图3. CA-DAF-BSA@PFD水凝胶的制备与表征。（a）掺入不同浓度电纺纤维的CA-DAF水凝胶的SEM图像；（b）CA-DAF水凝胶振荡频率扫描（0.1-100 rad/s）的流变学曲线；（c）CA-DAF水凝胶的压缩应力-应变曲线和（d）压缩模量；（e）BSA@PFD、DAF-BSA@PFD和CA-DAF-BSA@PFD水凝胶的药物释放曲线；（f）CA、CA-DAF和CA-DAF-BSA@PFD水凝胶在0和6 h的溶胀图像；（g）CA、CA-DAF和CA-DAF-BSA@PFD水凝胶的溶胀比；（h）罗丹明B染色水凝胶在猪皮肤上的粘附演示；（i）使用不同模具制备的可变形状CA-DAF-BSA@PFD水凝胶（荧光素钠染色）；（j）水凝胶的可注射性。

（4）水凝胶的生物相容性

CA-DAF-BSA@PFD水凝胶经MCF-10A细胞共培养1–5天，CCK-8显示各组细胞活力无显著差异，活/死染色未见异常凋亡或形态改变（图4a,b），溶血率低于5%（图4c），符合生物材料安全标准。体内降解实验显示，大鼠后肢皮下注射后14天残余质量48.1%（降解51.9%），28天残余4.7%（降解95.3%）（图4d），证实其可在生理环境中可控降解。主要脏器H&E染色未见炎症浸润、水肿或组织损伤（图4e），表明长期滞留无系统性毒性。

图4. 水凝胶的生物相容性。（a）MCF-10A经不同水凝胶处理后的细胞活力和（b）死活荧光染色；（c）水凝胶的血液相容性；（d）CA-DAF-BSA@PFD水凝胶的体内降解；（e）CA-DAF-BSA@PFD水凝胶处理14天后器官的H&E染色。

（5）CA-DAF-BSA@PFD水凝胶的抗菌功能

CA-DAF-BSA@PFD水凝胶对大肠杆菌和金黄色葡萄球菌的抑菌圈直径分别为15.2±0.6 mm和13.7±0.4 mm（图S5,S6），活菌计数显示其杀菌率显著高于对照组（图5a,b）。SEM显示，未处理E. coli呈完整杆状光滑表面，S. aureus呈规则球形；水凝胶处理后E. coli膜结构破裂、表面不规则，S. aureus出现明显表面凹陷与变形（图5c），证实其通过破坏细菌膜结构实现杀菌。

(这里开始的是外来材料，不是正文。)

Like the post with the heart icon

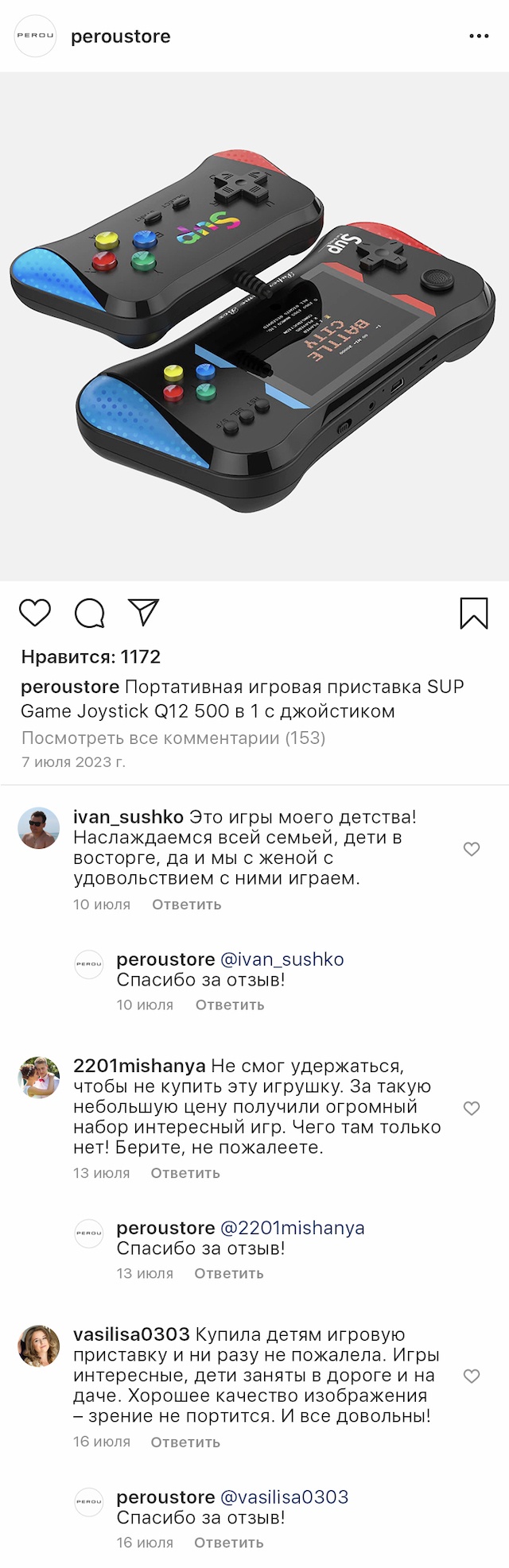[x=35, y=613]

图5. 水凝胶的抗菌功能。（a）不同水凝胶处理后活菌数量和（b）S. aureus和E. coli的抑制率；（c）不同水凝胶处理后S. aureus和E. coli的SEM图像。

（6）水凝胶对巨噬细胞极化和成纤维细胞分化的体外评价

CA水凝胶体外调控免疫与成纤维细胞行为：RAW 264.7巨噬细胞共培养24 h后，SEM显示CA处理组较对照组呈现伪足增多、铺展延展的M2形态（图6b），免疫荧光定量CD206表达升高1.33倍（p<0.001），CD11c降至87.6%（p<0.001）（图6c–e）。成纤维细胞分化抑制：100 μg/mL PFD经剂量筛选确定为最优浓度，TGF-β1诱导模型中CA-DAF-BSA@PFD组较CA及CA-DAF组α-SMA表达显著下调、E-钙粘蛋白上调。划痕实验显示CA-DAF与CA-DAF-BSA@PFD组24 h与48 h细胞迁移率高于对照，证实该体系在抑制肌成纤维细胞分化的同时保留促迁移活性。

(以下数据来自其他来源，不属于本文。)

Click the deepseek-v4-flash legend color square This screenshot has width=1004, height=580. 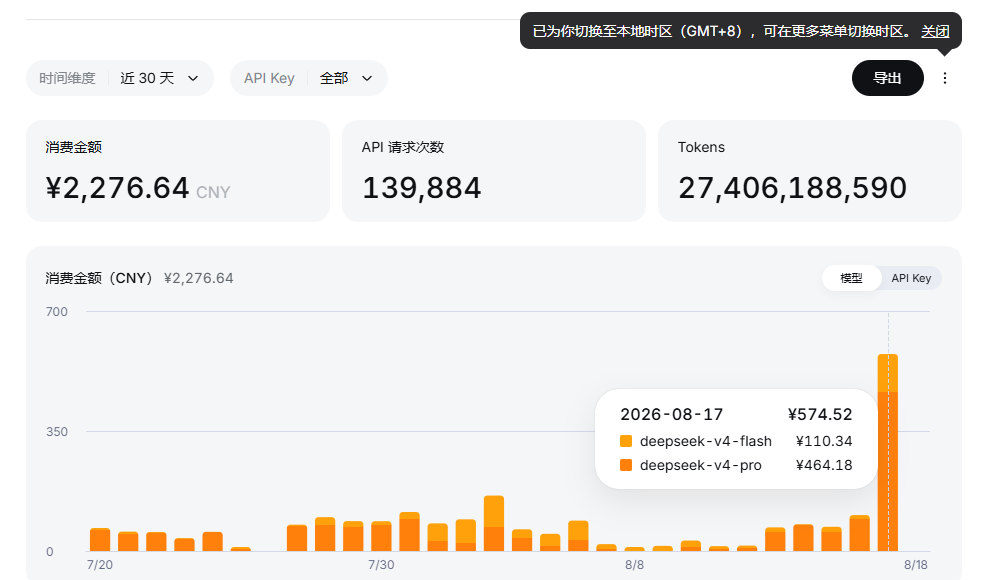(x=626, y=441)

图6. 水凝胶对巨噬细胞极化影响的体外评价。（a）CA水凝胶处理前后巨噬细胞表型变化示意图；（b）CA水凝胶处理前后巨噬细胞的SEM图像；（c）CA水凝胶处理前后RAW 264.7细胞中M1（CD11c）和M2（CD206）巨噬细胞标志物的免疫荧光染色图像；（d）RAW 264.7细胞中CD11c和CD206染色的定量分析。

（7）体内伤口愈合评估

全层皮肤缺损小鼠模型中，CA-DAF-BSA@PFD水凝胶第3天伤口收缩率最高，第7天愈合率68.83%，第14天达95.04%（图7a–c），显著优于对照组（42.60%与82.25%）、CA组（62.29%与88.59%）及CA-DAF组（61.07%与90.77%）。H&E显示第7天该组肉芽组织厚度最大（图7d,e）且完成再上皮化，第14天表皮结构最完整、毛囊数量最多（图7f）；Masson三色染色示胶原排列整齐、呈束状模式，含量低于CA-DAF组（图8a），表明PFD有效抑制过度胶原沉积。该水凝胶同步实现愈合加速与瘢痕减少。

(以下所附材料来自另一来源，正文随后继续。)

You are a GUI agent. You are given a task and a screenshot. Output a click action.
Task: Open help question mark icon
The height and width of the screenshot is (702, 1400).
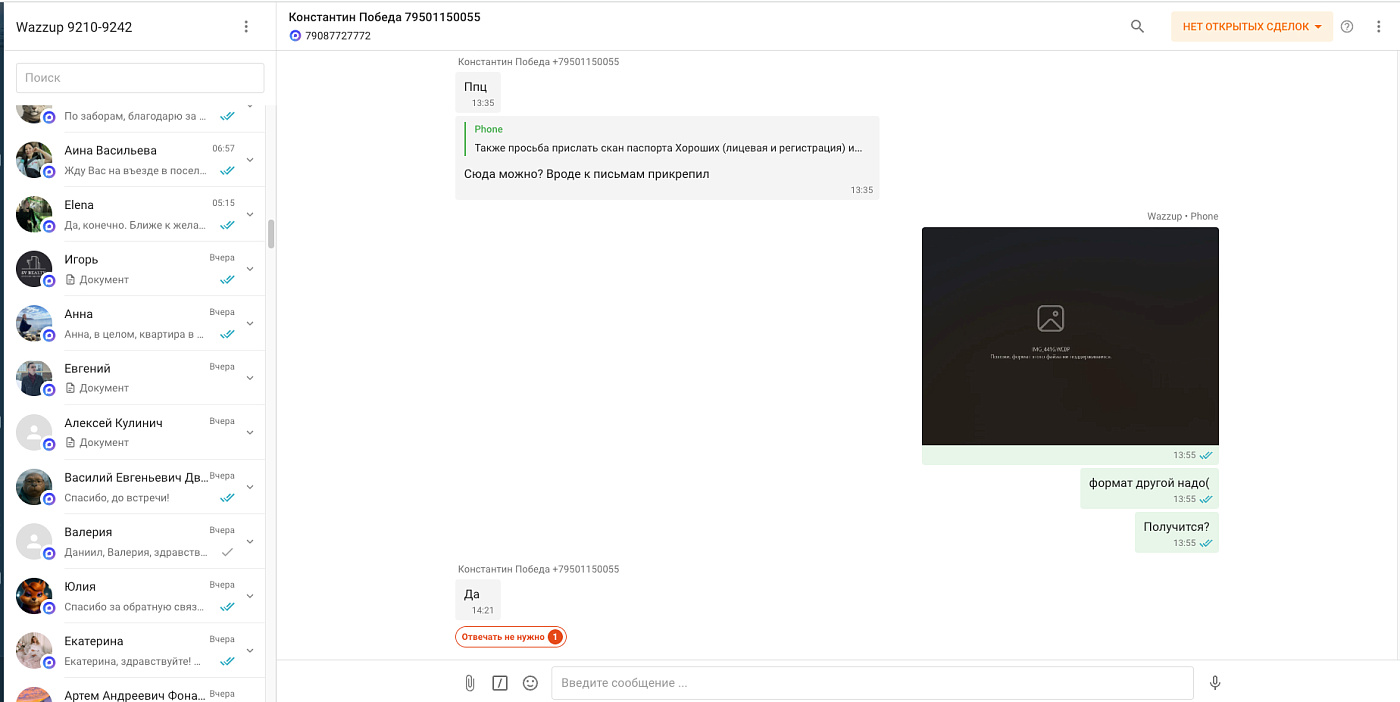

图7. 体内伤口愈合评估。（a）第0、3、7、10和14天伤口的代表性图像；（b）伤口愈合区域模拟图；（c）伤口愈合率；（d）治疗后第7和14天伤口切片的H&E染色，下方为标记区域的放大视图（黄色箭头：肉芽组织厚度；蓝色箭头：再上皮化；橙色箭头：毛囊）；（e）肉芽组织厚度的统计分析；（f）毛囊数量的定量分析。

（8）体内免疫微环境调控

CA-DAF-BSA@PFD水凝胶调控体内免疫微环境：第7天伤口组织免疫荧光显示，iNOS（M1标志物）平均荧光强度降至对照组5.47%，CD206（M2标志物）升高6.02倍（p<0.001）（图8b,d,e）；第3天ELISA显示IL-6降至对照组43.22%（p<0.05），IL-10升高2.09倍（p<0.01）（图S15,S16）。CD31免疫荧光显示第7天血管密度较对照组增加1.52倍（p<0.001）（图8c,f），证实该水凝胶通过促进M2极化、抑制炎症因子及诱导血管新生协同优化创面修复微环境。

图8. 体内免疫微环境调控。（a）治疗后第7和14天伤口切片的Masson染色，下方为标记区域的放大视图；（b）第3天iNOS（M1标志物）和CD206（M2标志物）的免疫荧光染色；（c）第7天CD31的免疫荧光染色；（d）iNOS、（e）CD206和（f）CD31荧光强度的定量分析。